- **EXERCISE REQUIREMENTS**: In the report excerpt on threatened plant species below, repeat word for word the portion from "Among those that" up to and including "723 are threatened.".

- **EXCERPT TO READ**:
Previous research in 2016 showed that 20% of plant species were under threat, but the "State of the World's Plants and Fungi 2020" report, published Wednesday, draws on the work of 210 scientists from 42 countries to reveal the scale of the problem, using improved data and methodology.
"Deforestation rates have soared as we have cleared land to feed ever-more people, global emissions are disrupting the climate system, new pathogens threaten our crops and our health, illegal trade has eradicated entire plant populations, and non-native species are outcompeting local floras," according to the report from RBG Kew, which carries out scientific research into plants and fungi as well as running a renowned botanical garden in west London.
And this is just what we already know about. Researchers say there are huge gaps in our knowledge of plants, and more work is needed to assess the conservation status of more species.
Alexandre Antonelli, Director of Science at RBG Kew, told CNN "it's just a race against time" as we are losing plants faster than we can name them.
"A world without those 40% is not the world we know today," Antonelli said.
While we don't know what the effects of losing them would be, he added, it could be "catastrophic," as we don't understand which species play important roles in particular ecosystems.
"Everything is linked up," Antonelli said.
Among those that we know are under threat are medicinal plants, with demand for naturally derived medicines threatening their survival. Some 5,411 medicinal plants were assessed in the study, and 723 are threatened.
Researchers say increased demand for herbal medicines is being driven a greater prevalence of certain chronic illnesses and the quest for new treatments.
While some medicinal plants are suffering overexploitation, Antonelli was keen to emphasize just how much plants and fungi have to offer.
The report recommends more funding for projects to find, name and conserve species that could provide solutions to some of humanity's biggest problems, such as food insecurity and climate change, before they go extinct.

[Stored data]
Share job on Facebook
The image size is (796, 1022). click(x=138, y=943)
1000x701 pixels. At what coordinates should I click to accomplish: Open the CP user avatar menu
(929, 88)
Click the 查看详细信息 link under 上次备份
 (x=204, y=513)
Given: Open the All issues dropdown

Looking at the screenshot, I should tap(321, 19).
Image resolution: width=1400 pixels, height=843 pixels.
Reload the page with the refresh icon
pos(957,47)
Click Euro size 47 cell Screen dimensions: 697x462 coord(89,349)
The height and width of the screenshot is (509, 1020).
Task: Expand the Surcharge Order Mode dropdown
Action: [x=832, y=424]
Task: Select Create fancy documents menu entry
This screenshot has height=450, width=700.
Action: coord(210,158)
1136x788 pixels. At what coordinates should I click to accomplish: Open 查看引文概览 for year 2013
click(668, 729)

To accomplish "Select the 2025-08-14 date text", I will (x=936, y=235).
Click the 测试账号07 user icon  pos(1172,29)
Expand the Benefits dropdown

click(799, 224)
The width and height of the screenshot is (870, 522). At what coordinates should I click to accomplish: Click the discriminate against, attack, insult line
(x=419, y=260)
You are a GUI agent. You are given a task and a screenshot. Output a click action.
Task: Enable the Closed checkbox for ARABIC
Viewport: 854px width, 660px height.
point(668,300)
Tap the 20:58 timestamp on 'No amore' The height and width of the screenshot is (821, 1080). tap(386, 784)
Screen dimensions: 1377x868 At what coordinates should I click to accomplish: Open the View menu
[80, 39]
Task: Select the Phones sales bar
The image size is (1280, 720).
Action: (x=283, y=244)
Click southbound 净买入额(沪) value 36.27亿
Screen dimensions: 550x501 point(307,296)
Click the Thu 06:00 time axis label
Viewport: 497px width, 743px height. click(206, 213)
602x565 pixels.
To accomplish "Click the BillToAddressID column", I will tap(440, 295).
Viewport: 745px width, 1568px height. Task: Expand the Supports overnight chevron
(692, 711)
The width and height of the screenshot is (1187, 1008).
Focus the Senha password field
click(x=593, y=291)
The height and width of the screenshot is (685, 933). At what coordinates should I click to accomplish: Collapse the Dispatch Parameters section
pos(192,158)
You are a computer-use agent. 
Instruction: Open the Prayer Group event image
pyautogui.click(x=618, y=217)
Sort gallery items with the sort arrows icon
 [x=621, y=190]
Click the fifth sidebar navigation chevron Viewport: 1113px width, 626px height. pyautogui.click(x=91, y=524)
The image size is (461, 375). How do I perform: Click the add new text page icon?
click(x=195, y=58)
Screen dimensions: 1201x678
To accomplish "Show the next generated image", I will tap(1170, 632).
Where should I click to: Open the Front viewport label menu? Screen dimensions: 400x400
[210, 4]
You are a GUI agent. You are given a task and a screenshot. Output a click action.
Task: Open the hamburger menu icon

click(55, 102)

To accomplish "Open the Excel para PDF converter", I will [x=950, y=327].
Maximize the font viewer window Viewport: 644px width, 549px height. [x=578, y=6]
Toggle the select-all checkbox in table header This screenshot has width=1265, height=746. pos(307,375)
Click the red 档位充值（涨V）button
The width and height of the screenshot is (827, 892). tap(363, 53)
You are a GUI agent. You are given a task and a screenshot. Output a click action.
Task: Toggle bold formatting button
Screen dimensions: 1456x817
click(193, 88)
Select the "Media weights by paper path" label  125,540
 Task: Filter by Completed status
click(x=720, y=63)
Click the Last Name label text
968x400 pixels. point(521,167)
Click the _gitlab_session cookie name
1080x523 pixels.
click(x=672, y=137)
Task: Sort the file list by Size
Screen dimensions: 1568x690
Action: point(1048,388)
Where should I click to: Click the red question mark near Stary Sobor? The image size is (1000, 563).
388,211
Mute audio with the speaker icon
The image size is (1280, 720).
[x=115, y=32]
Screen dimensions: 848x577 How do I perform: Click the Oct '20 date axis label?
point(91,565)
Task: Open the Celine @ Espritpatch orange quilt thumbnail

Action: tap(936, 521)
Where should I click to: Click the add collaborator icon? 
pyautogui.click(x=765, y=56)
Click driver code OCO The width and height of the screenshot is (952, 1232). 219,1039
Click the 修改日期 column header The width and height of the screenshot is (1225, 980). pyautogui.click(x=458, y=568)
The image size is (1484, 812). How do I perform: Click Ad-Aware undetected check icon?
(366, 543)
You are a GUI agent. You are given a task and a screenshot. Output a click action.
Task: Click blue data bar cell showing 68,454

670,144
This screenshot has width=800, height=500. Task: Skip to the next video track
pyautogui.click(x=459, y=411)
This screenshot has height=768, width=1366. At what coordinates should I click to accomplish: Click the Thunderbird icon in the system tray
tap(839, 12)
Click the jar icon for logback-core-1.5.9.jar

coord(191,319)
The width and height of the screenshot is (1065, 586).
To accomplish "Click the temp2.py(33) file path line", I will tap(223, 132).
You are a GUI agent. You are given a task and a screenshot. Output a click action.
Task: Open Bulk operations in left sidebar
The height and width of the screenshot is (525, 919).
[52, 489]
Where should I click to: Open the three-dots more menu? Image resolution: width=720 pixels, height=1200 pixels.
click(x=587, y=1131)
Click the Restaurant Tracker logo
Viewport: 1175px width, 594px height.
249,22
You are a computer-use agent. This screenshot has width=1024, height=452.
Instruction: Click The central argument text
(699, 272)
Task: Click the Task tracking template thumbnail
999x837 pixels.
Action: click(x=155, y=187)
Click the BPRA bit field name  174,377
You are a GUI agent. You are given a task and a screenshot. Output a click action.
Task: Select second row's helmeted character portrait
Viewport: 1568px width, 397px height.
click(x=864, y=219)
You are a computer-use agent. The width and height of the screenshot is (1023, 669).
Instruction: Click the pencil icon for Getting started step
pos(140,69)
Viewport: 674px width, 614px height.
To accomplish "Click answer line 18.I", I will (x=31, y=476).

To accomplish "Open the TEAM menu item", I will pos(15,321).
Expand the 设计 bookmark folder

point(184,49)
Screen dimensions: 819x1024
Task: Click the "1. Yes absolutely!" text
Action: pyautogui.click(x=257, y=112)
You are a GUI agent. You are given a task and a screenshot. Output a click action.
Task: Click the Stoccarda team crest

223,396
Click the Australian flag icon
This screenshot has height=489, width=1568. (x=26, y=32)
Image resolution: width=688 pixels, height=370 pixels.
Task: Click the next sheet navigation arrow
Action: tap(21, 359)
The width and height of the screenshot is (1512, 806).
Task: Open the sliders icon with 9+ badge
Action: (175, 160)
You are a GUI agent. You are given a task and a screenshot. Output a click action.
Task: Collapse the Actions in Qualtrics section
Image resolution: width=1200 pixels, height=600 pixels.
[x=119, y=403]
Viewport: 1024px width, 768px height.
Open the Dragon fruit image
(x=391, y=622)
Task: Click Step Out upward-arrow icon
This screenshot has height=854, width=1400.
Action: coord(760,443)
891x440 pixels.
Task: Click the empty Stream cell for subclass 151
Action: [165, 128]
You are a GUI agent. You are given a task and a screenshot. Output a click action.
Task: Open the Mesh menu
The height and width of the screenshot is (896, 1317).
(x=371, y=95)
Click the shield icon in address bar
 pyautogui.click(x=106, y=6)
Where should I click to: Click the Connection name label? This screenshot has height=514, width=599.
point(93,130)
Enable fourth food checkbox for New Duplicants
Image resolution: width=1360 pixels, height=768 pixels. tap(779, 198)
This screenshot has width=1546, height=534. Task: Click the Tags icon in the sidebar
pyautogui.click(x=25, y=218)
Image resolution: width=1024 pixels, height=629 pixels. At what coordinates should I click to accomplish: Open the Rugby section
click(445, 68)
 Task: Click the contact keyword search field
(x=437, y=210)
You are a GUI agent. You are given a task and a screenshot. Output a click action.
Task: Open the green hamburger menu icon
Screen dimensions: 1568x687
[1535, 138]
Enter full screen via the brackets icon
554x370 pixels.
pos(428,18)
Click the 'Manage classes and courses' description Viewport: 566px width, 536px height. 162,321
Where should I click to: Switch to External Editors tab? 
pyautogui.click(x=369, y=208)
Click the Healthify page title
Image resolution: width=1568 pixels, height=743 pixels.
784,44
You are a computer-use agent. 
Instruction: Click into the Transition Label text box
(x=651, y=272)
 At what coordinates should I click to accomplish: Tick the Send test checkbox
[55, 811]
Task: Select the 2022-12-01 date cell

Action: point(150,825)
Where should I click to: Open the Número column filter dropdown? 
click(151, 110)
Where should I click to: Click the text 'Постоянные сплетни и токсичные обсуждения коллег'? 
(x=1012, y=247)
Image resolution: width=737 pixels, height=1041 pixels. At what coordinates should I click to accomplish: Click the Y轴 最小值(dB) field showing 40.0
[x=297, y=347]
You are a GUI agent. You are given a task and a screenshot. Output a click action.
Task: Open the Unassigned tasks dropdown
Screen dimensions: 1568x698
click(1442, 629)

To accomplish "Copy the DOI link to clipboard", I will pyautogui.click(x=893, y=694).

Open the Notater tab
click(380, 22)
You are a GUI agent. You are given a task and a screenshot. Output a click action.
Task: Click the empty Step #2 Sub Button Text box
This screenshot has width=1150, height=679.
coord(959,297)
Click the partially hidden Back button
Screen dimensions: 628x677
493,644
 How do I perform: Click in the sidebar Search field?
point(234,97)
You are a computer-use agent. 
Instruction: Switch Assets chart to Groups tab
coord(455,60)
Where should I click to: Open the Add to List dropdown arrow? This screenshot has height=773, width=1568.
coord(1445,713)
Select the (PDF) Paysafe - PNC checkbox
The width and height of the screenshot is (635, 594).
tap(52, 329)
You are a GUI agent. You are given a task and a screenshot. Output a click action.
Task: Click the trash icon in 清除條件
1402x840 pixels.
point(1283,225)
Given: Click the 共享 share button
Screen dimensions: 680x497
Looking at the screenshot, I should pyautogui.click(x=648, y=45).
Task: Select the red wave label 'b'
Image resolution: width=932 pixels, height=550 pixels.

- **REPLY TO THE EXERCISE**:
Among those that we know are under threat are medicinal plants, with demand for naturally derived medicines threatening their survival. Some 5,411 medicinal plants were assessed in the study, and 723 are threatened.